Melalui kuasa hukumnya, Septiani, S.H., M.H., Pembina Yayasan Pembina Lembaga Pendidikan Perguruan Tinggi Persatuan Guru Republik Indonesia (YPLP PT-PGRI) Provinsi Sumsel mengambil langkah hukum dengan melaporkan terlapor berinisial BL dan kawan-kawan ke SPKT Polda Sumsel, Rabu (10/6/2026) malam.
Dalam keterangannya kepada polisi, peristiwa tersebut diketahui setelah dilakukan pengecekan berkas di kantor yayasan pada Senin (20/4/2026) sekitar pukul 17.00 WIB. Dari hasil pemeriksaan dokumen, ditemukan dugaan bahwa terlapor memberikan keterangan yang tidak benar kepada Kementerian Hukum dan HAM dengan menyatakan dirinya sebagai pendiri Yayasan Pembina Lembaga Pendidikan Perguruan Tinggi Persatuan Guru Republik Indonesia (YPLP PT-PGRI) Provinsi Sumsel.
Padahal, menurut pelapor, terlapor hanya diberikan kuasa untuk mengurus akta yayasan. Selain itu, ditemukan pula adanya dugaan Pergantian Antar Waktu (PAW) pengurus pada tahun 2017 yang tidak sah dan tidak terdaftar dalam sistem Administrasi Hukum Umum (AHU) Kementerian Hukum dan HAM.
Kuasa hukum pelapor, Septiani, S.H., M.H., membenarkan telah membuat laporan ke SPKT Polda Sumsel terkait dugaan pemalsuan dokumen yang dilakukan oleh pihak yang dilaporkan.
“Pada tahun 2017 di lingkungan Yayasan PT-PGRI Sumsel muncul SK pengurus yang tidak terdaftar di AHU Kemenkumham. Sebenarnya itu yang kami persoalkan, yakni pengurus YPLP PT-PGRI yang saat ini terdaftar di AHU,” ujar Septiani.
Menurutnya, akibat adanya pengurus yang tidak terdaftar di AHU dan tidak pernah berkoordinasi dengan pembina, sejak tahun 2017 hingga 2026 tidak terdapat keterbukaan dan transparansi, khususnya terkait pengelolaan keuangan yayasan.

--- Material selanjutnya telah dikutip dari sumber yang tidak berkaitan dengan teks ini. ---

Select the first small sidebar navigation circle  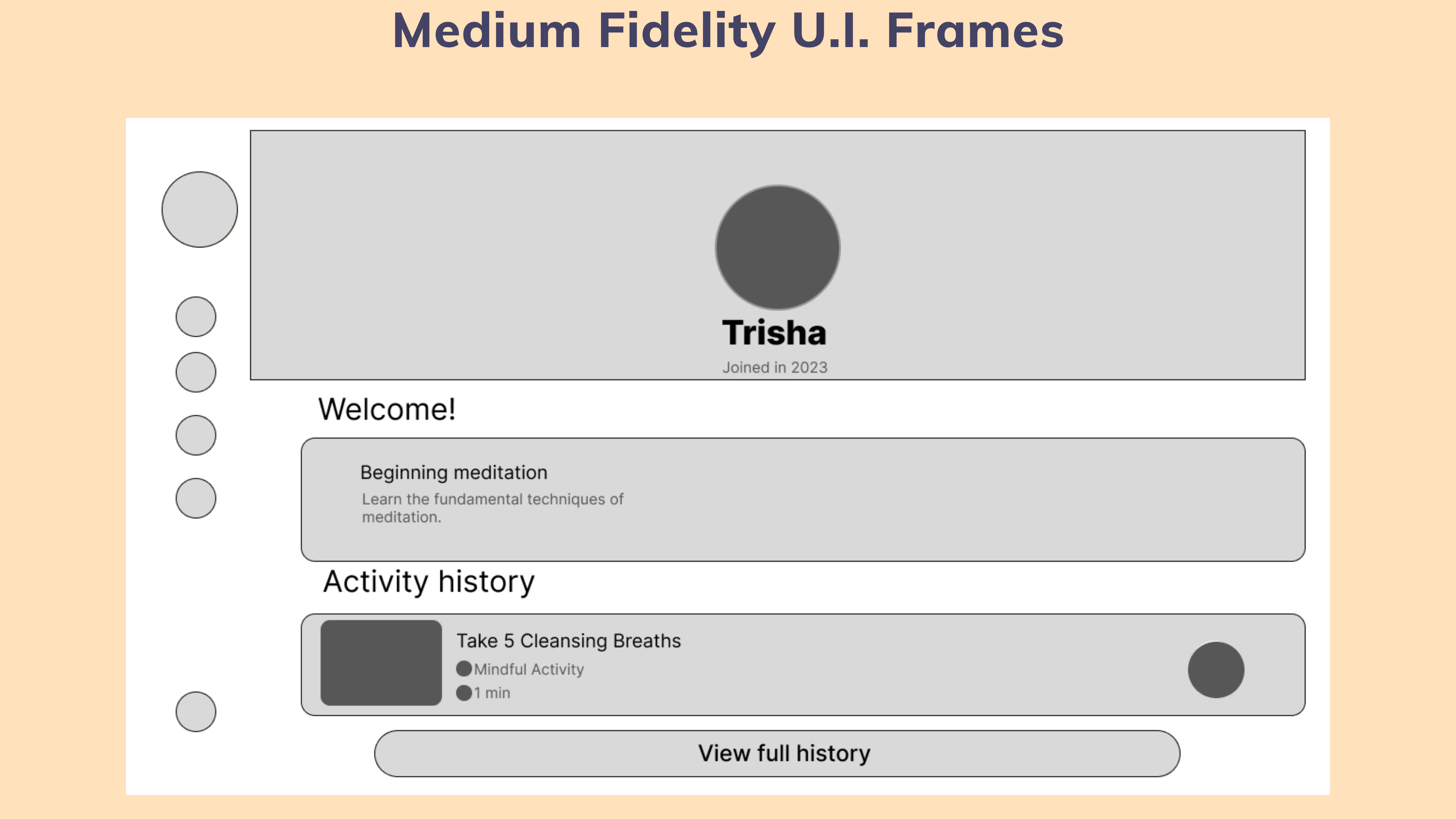coord(196,316)
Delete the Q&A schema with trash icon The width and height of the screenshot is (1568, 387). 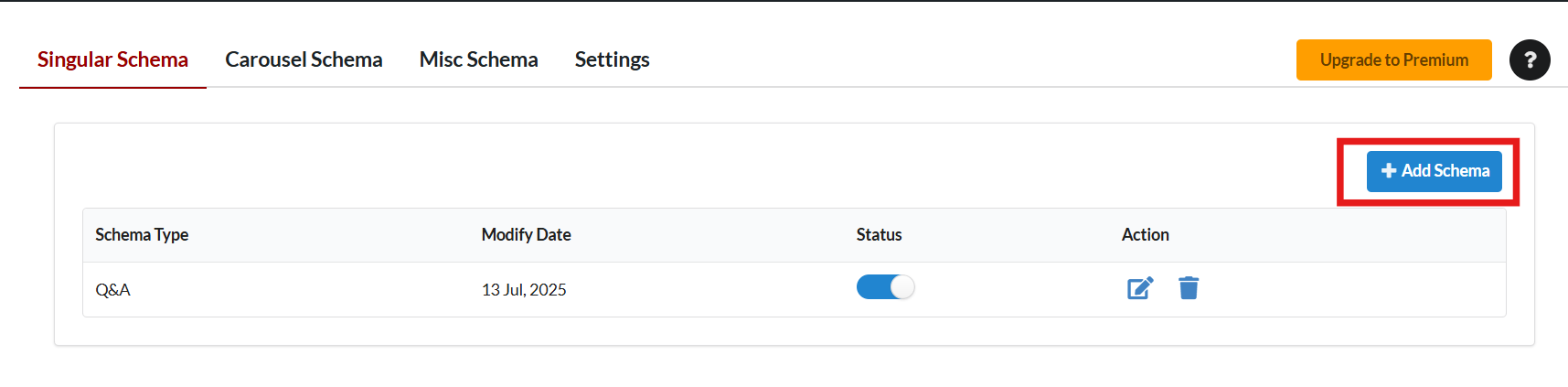point(1189,288)
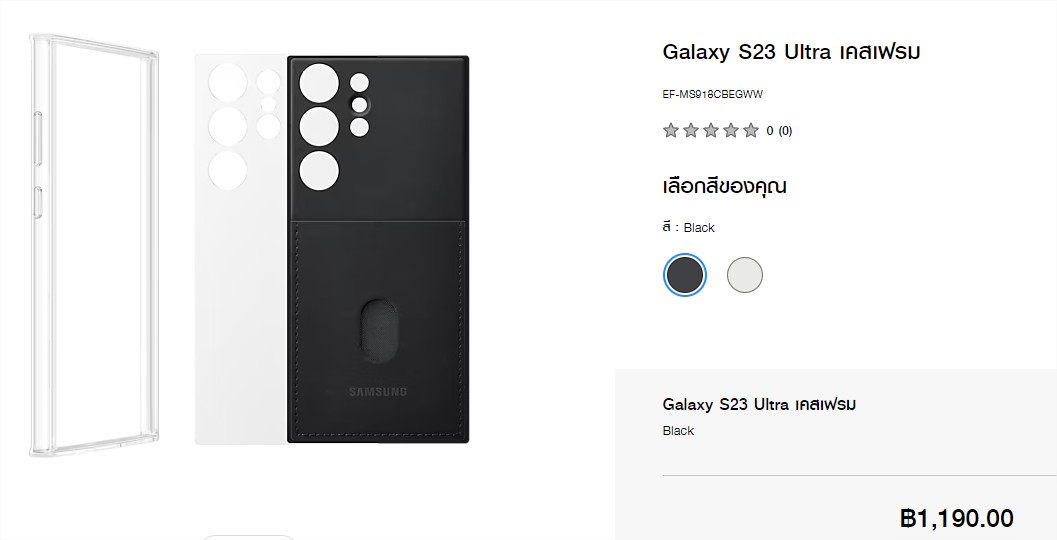
Task: Click the ฿1,190.00 price
Action: coord(957,518)
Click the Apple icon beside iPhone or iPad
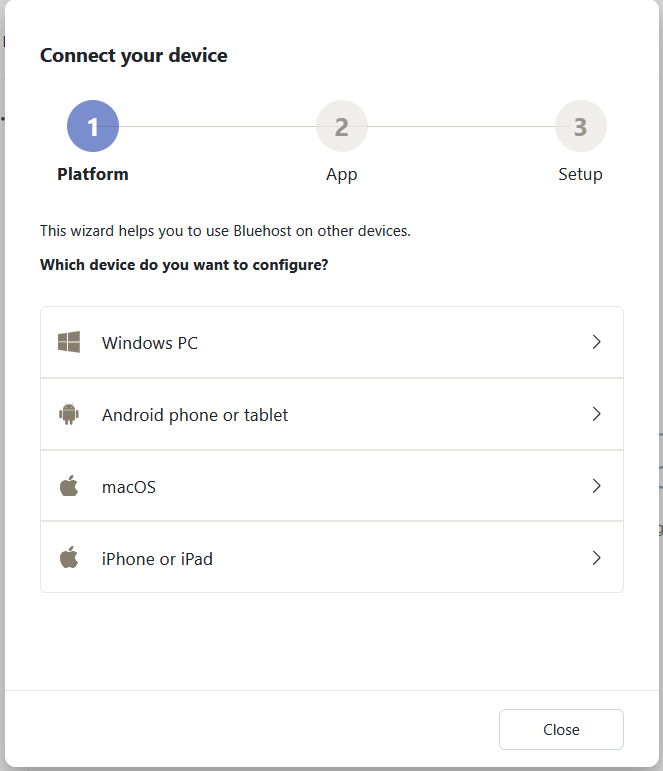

“Akibatnya Yayasan Pembina Lembaga Pendidikan Perguruan Tinggi Persatuan Guru Republik Indonesia (YPLP PT-PGRI) Provinsi Sumsel mengalami kerugian sekitar Rp76.080.000.000,” katanya.
Lebih lanjut, Septiani menegaskan bahwa yang menjadi pokok persoalan adalah keberadaan pengurus yang tidak terdaftar di AHU Kemenkumham. Menurutnya, pengurus yang saat ini ditunjuk oleh pembina tidak memegang kendali atas keuangan yayasan sehingga transparansi pengelolaan keuangan menjadi hal yang dipertanyakan.
Dalam pelaporan tersebut, pelapor turut didampingi oleh tim kuasa hukum yang terdiri dari Shofuan Yusfiansyah, S.H., M.H., M. Miftahudin, S.H., Sri Agria Sekar Retno, S.H., dan Ahmad Rizki Suprada, S.H. Tim kuasa hukum menyatakan akan mengawal proses hukum yang sedang berlangsung serta menyerahkan sepenuhnya penanganan perkara kepada penyidik Polda Sumatera Selatan.
Menurut tim kuasa hukum, laporan tersebut diajukan sebagai upaya untuk memperoleh kepastian hukum terkait dugaan pemalsuan dokumen dan dugaan pemberian keterangan yang tidak benar dalam akta otentik yang dilaporkan oleh pihak Yayasan Pembina Lembaga Pendidikan Perguruan Tinggi Persatuan Guru Republik Indonesia (YPLP PT-PGRI) Provinsi Sumatera Selatan.